Italian audio equipment manufacturer

Sonus faber is an Italian manufacturer of handcrafted speakers, headphones, and other high-end audio equipment based in Arcugnano, Veneto, Italy. The company was founded in 1983 by Franco Serblin. Sonus faber is one of several audio brands owned by McIntosh Group, which also owns McIntosh, Sumiko, and Fine Sounds.

Sonus faber's products include Chameleon T floor-standing tower speakers, Venere floor speakers, Lumina bookshelf speakers, Aida tower speakers, and others. The Aida line of speakers sells for approximately $120,000.
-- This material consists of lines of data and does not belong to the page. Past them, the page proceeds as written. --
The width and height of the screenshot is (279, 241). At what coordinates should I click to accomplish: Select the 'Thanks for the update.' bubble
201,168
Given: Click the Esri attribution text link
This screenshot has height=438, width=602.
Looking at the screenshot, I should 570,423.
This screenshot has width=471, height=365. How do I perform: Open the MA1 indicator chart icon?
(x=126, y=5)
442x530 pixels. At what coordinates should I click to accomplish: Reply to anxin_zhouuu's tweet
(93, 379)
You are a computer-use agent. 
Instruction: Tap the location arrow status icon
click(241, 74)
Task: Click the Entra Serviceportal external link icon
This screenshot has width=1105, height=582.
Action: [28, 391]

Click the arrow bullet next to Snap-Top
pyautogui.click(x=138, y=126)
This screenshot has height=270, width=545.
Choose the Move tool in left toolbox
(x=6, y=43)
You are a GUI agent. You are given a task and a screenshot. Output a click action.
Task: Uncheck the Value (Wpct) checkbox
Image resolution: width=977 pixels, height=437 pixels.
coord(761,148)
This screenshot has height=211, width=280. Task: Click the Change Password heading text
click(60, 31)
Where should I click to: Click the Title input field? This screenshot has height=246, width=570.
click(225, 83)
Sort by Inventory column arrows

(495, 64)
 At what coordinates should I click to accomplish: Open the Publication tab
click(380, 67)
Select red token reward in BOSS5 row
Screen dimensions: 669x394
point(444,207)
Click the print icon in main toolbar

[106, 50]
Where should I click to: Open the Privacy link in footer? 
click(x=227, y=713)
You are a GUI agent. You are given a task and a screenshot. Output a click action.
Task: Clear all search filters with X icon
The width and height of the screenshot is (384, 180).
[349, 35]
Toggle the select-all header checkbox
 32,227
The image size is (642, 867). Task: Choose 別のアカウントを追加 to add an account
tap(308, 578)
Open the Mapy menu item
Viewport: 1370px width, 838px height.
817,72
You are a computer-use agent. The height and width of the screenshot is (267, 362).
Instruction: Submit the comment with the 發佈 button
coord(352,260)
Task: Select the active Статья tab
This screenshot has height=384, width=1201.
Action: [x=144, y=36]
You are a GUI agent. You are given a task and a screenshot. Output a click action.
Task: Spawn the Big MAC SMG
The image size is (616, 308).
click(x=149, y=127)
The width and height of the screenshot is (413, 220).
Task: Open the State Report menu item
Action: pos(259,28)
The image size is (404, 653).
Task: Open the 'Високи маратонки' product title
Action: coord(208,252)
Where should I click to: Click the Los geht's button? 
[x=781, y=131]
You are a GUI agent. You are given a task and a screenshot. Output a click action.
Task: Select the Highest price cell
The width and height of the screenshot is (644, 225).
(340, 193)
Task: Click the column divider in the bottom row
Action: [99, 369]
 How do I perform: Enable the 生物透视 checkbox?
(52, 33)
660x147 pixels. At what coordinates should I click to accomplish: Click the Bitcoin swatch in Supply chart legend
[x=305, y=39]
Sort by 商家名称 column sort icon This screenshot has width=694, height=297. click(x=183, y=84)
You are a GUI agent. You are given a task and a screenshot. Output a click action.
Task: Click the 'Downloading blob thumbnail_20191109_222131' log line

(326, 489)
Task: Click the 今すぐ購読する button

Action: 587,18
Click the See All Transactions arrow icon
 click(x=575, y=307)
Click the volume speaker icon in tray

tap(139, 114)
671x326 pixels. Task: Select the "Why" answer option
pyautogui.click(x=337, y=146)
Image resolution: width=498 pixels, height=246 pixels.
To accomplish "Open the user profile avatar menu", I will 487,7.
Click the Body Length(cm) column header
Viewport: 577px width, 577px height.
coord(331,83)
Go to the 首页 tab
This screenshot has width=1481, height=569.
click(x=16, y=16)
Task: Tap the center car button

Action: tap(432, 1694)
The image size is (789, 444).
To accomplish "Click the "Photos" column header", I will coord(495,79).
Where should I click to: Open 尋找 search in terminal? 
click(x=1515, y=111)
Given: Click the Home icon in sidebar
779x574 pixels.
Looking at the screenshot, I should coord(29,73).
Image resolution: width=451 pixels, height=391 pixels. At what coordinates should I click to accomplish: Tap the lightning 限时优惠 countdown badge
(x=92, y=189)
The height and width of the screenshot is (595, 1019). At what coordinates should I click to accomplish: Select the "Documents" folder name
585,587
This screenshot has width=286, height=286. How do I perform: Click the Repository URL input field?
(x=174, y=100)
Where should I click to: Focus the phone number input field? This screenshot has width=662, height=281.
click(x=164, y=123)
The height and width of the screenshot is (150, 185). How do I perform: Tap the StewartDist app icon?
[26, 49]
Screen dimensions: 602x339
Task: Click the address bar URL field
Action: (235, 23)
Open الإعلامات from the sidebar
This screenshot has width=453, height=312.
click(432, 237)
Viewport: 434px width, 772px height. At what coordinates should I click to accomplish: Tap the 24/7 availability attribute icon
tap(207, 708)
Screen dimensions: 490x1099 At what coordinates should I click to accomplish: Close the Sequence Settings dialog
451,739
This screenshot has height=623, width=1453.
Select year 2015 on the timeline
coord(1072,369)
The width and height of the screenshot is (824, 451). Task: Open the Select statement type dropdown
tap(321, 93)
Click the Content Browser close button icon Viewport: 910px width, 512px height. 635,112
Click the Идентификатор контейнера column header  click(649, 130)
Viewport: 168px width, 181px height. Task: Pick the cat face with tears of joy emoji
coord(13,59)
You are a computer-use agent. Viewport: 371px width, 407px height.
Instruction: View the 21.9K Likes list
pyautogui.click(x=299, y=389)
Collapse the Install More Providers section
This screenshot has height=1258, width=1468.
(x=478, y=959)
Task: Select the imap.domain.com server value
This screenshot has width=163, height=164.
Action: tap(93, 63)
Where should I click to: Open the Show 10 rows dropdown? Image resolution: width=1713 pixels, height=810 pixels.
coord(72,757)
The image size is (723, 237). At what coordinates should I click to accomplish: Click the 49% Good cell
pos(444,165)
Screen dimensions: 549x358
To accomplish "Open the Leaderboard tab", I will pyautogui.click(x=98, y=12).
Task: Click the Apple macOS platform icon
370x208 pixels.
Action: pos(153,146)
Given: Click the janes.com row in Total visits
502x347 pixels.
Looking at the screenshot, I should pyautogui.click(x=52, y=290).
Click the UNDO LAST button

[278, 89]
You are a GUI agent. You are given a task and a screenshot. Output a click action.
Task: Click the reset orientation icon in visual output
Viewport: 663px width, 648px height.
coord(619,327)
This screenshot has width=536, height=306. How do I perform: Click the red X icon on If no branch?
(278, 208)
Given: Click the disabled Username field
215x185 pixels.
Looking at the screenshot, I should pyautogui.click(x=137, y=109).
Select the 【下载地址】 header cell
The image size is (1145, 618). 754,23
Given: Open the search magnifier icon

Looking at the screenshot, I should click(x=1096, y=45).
In 2015, Sonus faber introduced its portable headphone range Pryma. There is the Pryma 0/1, which comes with six variations of headbands and seven variations of earcups. In 2016, they released the Pryma Aria, a wireless version of the 0/1.

In 2019, Sonus faber announced the Palladio collection, a brand new range of custom in-wall and in-ceiling speakers for the audiophiles with a desire for a home theatre system.

In 2020, Maserati announced the MC20 would include a Sonus faber audio system. In 2021, the system was given the EISA award for Best In-Car OEM Premium Audio System.